La Cour de cassation a imposé une application élargie du principe "à travail égal, salaire égal" à tous les salariés placés a priori dans une situation identique de travail. Elle a ainsi jugé que la règle de l'égalité de rémunération entre les hommes et les femmes est une application de la règle plus générale "à travail égal, salaire égal" énoncée par les articles L.133-5 4o et L.136-2 8o du Code du travail, ce dont il se déduit que "l'employeur est tenu d'assurer l'égalité de rémunération entre tous les salariés de l'un ou l'autre sexe, pour autant que les salariés en cause sont placés dans une situation identique".

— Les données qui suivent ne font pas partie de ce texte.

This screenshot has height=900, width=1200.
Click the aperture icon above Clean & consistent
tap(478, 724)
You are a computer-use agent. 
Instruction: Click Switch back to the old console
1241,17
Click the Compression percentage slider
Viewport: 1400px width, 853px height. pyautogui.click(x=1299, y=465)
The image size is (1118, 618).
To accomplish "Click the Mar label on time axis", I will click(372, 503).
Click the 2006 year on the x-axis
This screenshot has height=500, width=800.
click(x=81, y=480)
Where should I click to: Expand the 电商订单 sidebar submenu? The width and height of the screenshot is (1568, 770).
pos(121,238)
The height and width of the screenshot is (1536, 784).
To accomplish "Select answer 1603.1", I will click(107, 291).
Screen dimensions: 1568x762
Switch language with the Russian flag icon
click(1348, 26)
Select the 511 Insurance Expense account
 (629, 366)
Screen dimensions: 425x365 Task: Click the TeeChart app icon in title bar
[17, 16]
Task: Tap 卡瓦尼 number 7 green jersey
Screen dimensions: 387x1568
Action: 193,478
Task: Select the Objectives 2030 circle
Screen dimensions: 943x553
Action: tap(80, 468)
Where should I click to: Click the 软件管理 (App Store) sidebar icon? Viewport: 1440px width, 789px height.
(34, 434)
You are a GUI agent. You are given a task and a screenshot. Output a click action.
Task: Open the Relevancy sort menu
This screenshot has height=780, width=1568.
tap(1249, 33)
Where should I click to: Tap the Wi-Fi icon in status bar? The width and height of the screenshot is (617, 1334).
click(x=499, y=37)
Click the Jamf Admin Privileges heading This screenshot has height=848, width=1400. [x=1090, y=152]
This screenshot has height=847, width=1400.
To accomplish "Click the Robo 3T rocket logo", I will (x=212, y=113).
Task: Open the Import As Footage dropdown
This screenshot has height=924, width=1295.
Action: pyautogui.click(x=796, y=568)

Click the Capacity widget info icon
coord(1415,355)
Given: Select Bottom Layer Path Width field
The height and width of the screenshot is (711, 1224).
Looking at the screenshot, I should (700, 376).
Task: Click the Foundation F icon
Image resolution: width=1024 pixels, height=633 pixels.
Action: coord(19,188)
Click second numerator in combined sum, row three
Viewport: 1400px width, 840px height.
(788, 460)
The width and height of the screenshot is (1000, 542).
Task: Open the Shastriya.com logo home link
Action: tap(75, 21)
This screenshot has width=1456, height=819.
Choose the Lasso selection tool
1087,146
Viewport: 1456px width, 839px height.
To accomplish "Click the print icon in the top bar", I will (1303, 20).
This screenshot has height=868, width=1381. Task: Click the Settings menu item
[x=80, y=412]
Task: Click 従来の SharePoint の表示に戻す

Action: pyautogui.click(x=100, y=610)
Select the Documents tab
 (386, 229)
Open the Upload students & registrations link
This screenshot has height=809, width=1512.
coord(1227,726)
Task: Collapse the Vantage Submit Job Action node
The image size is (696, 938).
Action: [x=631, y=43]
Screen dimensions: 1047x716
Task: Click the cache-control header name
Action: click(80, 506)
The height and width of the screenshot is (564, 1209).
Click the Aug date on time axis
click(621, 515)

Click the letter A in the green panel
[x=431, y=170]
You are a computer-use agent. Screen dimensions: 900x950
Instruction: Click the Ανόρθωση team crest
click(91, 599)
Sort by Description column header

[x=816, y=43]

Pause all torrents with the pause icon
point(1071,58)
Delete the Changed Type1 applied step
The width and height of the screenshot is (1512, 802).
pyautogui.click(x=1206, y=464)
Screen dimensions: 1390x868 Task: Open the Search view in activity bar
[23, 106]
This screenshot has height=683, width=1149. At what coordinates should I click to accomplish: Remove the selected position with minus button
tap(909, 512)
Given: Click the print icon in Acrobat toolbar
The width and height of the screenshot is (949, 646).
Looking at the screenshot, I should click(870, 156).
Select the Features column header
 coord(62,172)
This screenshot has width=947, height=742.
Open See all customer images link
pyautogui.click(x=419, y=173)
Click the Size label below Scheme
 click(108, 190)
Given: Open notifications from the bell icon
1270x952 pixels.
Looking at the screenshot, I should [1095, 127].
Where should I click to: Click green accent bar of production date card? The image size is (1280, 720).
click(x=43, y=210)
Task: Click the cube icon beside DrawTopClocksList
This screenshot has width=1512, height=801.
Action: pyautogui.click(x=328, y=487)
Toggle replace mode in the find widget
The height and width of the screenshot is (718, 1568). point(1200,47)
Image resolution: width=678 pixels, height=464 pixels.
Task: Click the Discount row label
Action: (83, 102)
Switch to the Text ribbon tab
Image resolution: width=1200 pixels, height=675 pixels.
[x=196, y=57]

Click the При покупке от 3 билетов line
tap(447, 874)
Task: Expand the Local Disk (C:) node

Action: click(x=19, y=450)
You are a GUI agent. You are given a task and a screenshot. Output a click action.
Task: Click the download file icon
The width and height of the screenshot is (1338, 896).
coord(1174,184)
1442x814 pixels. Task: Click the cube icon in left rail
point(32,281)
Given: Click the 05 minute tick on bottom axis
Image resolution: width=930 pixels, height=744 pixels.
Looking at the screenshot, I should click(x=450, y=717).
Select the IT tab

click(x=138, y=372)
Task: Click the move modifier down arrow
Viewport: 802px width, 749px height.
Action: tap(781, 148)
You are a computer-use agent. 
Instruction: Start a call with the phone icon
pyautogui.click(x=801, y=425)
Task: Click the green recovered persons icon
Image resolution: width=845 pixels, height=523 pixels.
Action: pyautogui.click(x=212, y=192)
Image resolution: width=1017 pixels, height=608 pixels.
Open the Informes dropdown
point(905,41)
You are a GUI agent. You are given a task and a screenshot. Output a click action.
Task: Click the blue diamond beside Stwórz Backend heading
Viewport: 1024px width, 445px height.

Dans le cas où deux salariés perçoivent la même rémunération, le principe "à travail égal, salaire égal" ne saurait conduire à la réduction de la rémunération d'un salarié au motif qu'un autre assurant un travail d'une valeur supérieure perçoit la même rémunération.

Le principe de non-discrimination ne fait pas obstacle à l'instauration d'un avantage déterminé par un critère indépendant du travail fourni, notamment la situation de famille. Tel est le cas de l'attribution d'un logement gratuit ou du versement d'une indemnité mensuelle de logement aux salariés, chefs de famille.

Ce principe de non-discrimination élargie ne remet pas en cause, à notre avis, la faculté d'individualisation des salaires dès lors que ses principes de mise en place sont scrupuleusement respectés.